An exact copy of all the data, minus the images, is required.
*** Dataset entries Section Begins ***
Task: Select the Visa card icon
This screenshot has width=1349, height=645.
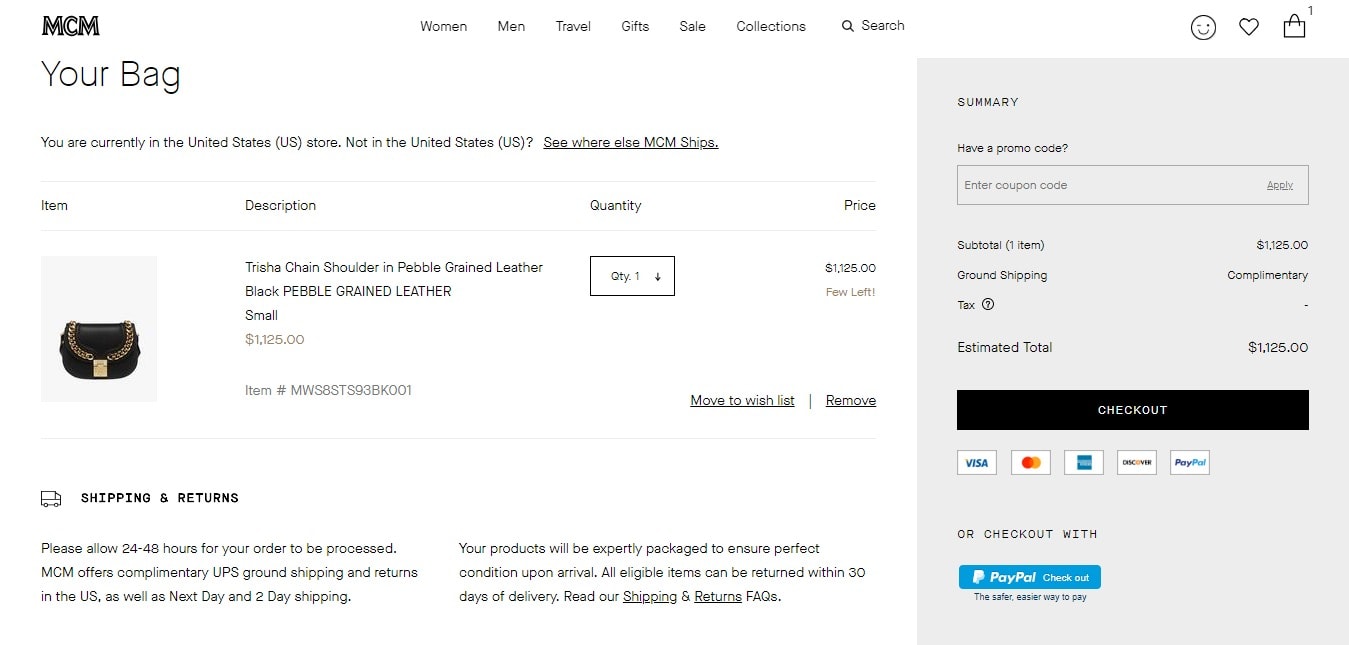Action: (977, 462)
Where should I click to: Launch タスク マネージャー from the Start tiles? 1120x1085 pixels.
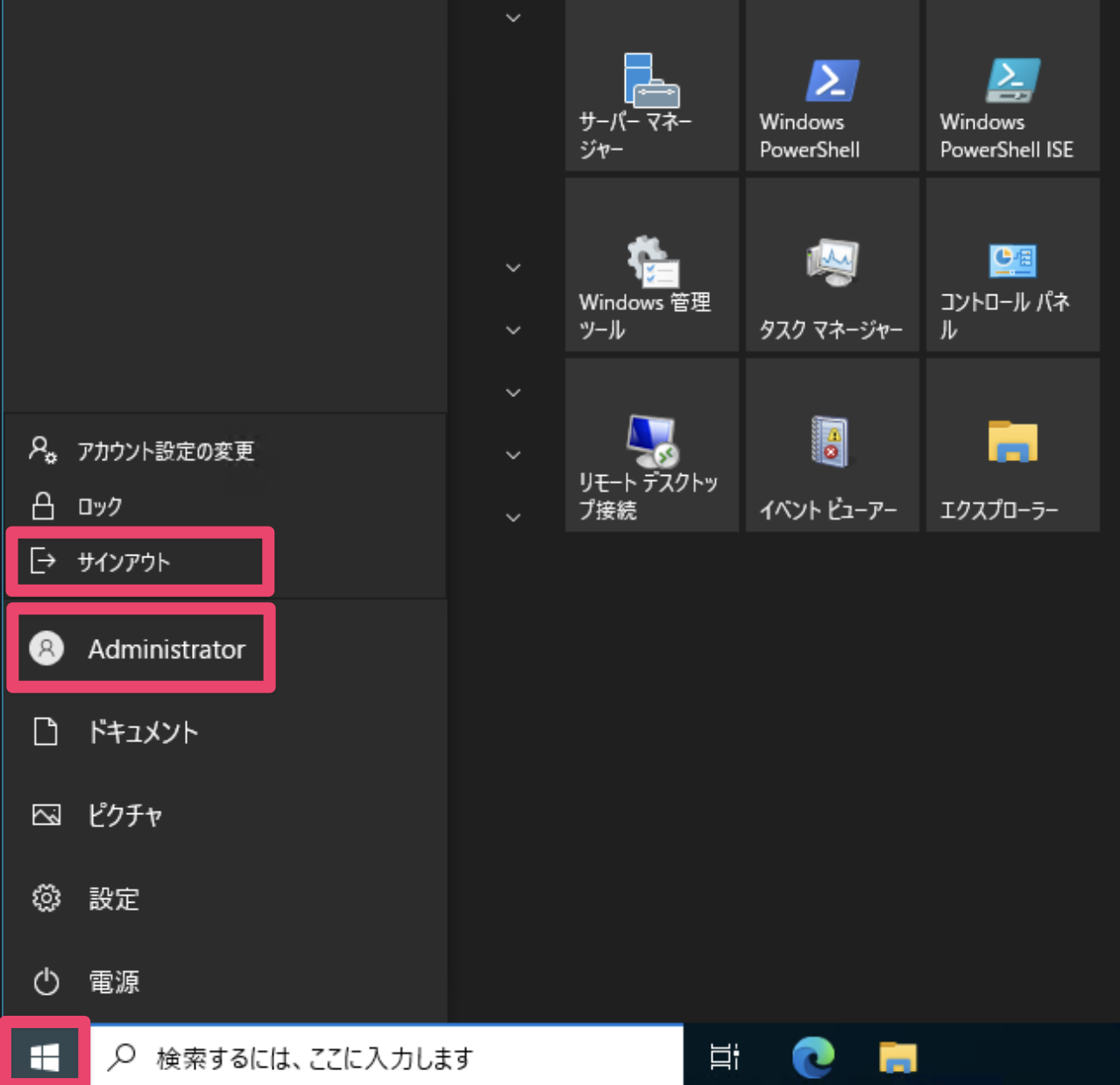(x=831, y=266)
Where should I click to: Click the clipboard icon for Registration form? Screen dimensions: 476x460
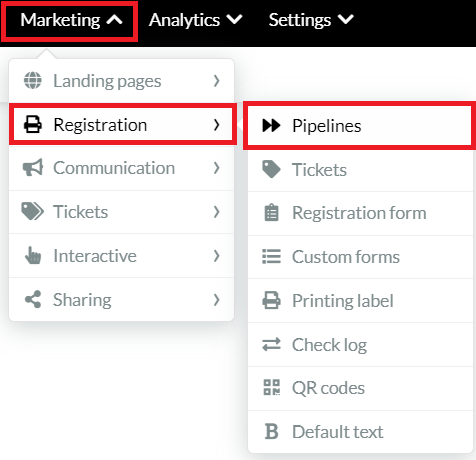271,213
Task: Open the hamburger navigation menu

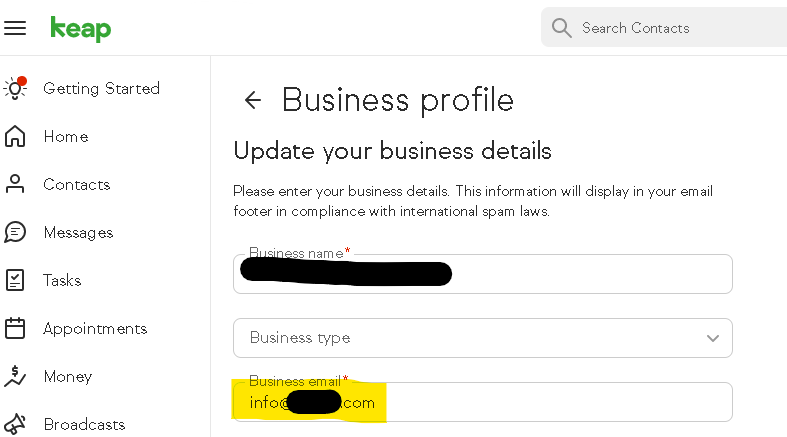Action: (15, 28)
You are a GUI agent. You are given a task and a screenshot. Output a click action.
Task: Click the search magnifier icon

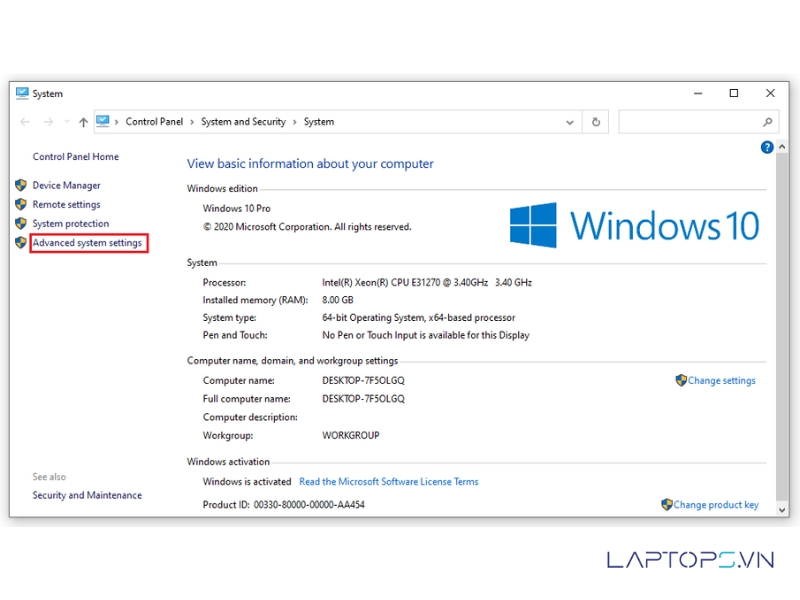[768, 122]
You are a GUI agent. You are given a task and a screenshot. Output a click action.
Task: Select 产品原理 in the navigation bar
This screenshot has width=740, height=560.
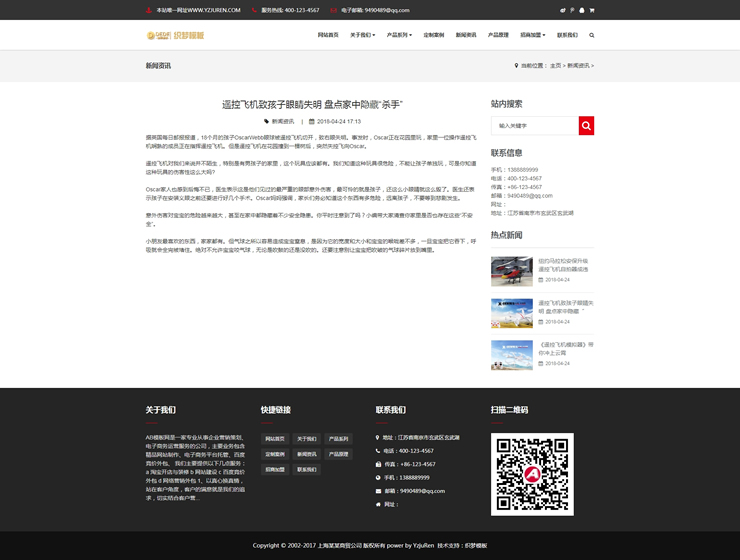(x=498, y=35)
*** Dataset entries Section Ends ***
* **The answer**
Task: Select the Visa card icon
This screenshot has width=1349, height=645.
Action: (977, 462)
Where should I click to: Launch タスク マネージャー from the Start tiles? 1120x1085 pixels.
(x=831, y=266)
Where should I click to: Click the clipboard icon for Registration form? Screen dimensions: 476x460
271,213
Task: Open the hamburger navigation menu

Action: (15, 28)
You are a GUI agent. You are given a task and a screenshot. Output a click action.
Task: Click the search magnifier icon

[768, 122]
You are a GUI agent. You are given a task and a screenshot. Output a click action.
Task: Select 产品原理 in the navigation bar
This screenshot has width=740, height=560.
(x=498, y=35)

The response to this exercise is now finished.